26日発売の保守系の月刊誌「WiLL」(ウイル、2019年9月号)が、ユーチューブで幸福の科学の誹謗中傷を続ける大川宏洋氏と、ユーチューバーのえらいてんちょう氏の対談記事を掲載した。

記事の掲載は、前月号に続いて2回目となった。

宏洋氏は、父である大川隆法・幸福の科学総裁のことや、自身の幼少期・学生時代の思い出を語っている。だが、前月号同様、教団の社会的評価を下げようという悪意に満ちた「嘘」が並ぶ。

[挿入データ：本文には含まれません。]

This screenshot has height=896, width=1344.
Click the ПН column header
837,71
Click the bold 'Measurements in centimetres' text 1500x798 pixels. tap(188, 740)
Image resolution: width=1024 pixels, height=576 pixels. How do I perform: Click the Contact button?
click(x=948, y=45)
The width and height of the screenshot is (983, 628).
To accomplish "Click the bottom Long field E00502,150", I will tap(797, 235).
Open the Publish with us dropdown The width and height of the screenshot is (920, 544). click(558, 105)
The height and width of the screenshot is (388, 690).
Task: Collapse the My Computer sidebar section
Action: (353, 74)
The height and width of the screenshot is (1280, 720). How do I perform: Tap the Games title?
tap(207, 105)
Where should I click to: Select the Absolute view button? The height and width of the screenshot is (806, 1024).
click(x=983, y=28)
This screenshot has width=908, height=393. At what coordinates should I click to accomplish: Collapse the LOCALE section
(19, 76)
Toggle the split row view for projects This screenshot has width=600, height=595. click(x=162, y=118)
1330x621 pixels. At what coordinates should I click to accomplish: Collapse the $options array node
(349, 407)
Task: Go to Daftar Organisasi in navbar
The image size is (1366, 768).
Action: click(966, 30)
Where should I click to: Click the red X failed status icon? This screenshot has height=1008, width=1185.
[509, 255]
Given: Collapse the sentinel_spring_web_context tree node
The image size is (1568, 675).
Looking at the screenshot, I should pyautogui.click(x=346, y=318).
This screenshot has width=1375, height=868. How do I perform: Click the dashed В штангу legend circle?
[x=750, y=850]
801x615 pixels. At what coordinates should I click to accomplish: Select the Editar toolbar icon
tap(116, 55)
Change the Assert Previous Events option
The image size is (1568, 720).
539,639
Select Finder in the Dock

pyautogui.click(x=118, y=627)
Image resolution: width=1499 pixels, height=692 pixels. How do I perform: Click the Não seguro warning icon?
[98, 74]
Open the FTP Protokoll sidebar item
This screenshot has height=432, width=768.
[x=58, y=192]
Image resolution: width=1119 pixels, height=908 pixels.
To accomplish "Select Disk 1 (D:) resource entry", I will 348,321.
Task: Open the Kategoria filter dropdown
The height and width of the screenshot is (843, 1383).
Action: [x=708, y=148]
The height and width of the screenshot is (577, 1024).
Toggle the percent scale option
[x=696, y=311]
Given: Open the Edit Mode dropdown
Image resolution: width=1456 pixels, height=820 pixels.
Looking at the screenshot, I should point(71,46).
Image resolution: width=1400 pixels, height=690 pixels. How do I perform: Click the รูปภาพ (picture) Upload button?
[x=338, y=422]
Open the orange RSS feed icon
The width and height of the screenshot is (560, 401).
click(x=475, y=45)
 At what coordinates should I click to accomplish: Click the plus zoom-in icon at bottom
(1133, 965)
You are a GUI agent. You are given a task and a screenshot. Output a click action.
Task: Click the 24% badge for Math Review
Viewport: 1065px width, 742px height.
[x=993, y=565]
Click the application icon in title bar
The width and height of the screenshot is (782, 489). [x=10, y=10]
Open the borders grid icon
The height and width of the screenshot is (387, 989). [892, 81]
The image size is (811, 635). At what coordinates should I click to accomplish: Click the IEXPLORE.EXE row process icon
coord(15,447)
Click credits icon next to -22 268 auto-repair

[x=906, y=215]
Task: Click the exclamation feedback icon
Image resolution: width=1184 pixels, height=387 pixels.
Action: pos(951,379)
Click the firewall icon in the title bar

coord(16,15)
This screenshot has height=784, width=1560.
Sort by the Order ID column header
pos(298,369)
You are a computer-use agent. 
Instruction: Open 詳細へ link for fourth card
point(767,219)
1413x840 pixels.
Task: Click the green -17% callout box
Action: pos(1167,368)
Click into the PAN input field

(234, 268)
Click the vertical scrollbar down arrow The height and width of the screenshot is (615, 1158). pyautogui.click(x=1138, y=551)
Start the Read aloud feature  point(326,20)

メディアを使って繰り返し嘘をつく宏洋氏の罪が重いのはもちろんだが、なぜこのようなレベルの低い話を、WiLL誌がわざわざ掲載する必要があるのか、と首をかしげたくなる内容だ。

総裁は常に宏洋氏をかばっていた

例えば、宏洋氏には子供のころ、身の回りの世話をしてくれる秘書がついていたが、記事ではその秘書から「殴られる」などの暴力を振るわれたとしている。

だが、幸福の科学広報局によると、実際は、仲の良い女性職員から冗談で、「今度、悪さをしたら、お尻ペンペンよ」などと言われて軽いお仕置き程度の行為があったに過ぎず、「暴力」と呼ばれるべき行為はなかった。

また宏洋氏は記事の中で、自身が中学受験に失敗した後、「両親は毎日責任のなすり付けでケンカをするようになりました」と話し、総裁が学歴主義で凝り固まっているかのような誤解を与えている。

事実としては、当時、実母は、宏洋氏が第一志望に落ちたことを許せず、廃嫡すると言い出した。そこに、総裁が割って入り、「社会人になってからできるようになる人もいるので、そんなに簡単に決めるべきものではない」と説得した、というものだ。

感情的になりやすかった実母が、宏洋氏に強くあたり、それを総裁がかばうという構図は、さまざまな局面で起きていたという。

「こんにゃく話」もやっぱり嘘

宏洋氏の嘘の極めつけは、中学2年生くらいのときに、性的処理の方法として「こんにゃく」を教えられたという話だ。

記事では、総裁が学生時代にやっていたものを宏洋氏にも勧めた、ということになっているが、やはりこれも嘘だ。

実際は、宏洋氏が成人雑誌を持っていることを当時の母親が知って激怒した。これをなだめるために、総裁が彼女に対し、年頃の男の子の事例として学友から聞いた話をしたところを宏洋氏が聞いていた、というのが事実である。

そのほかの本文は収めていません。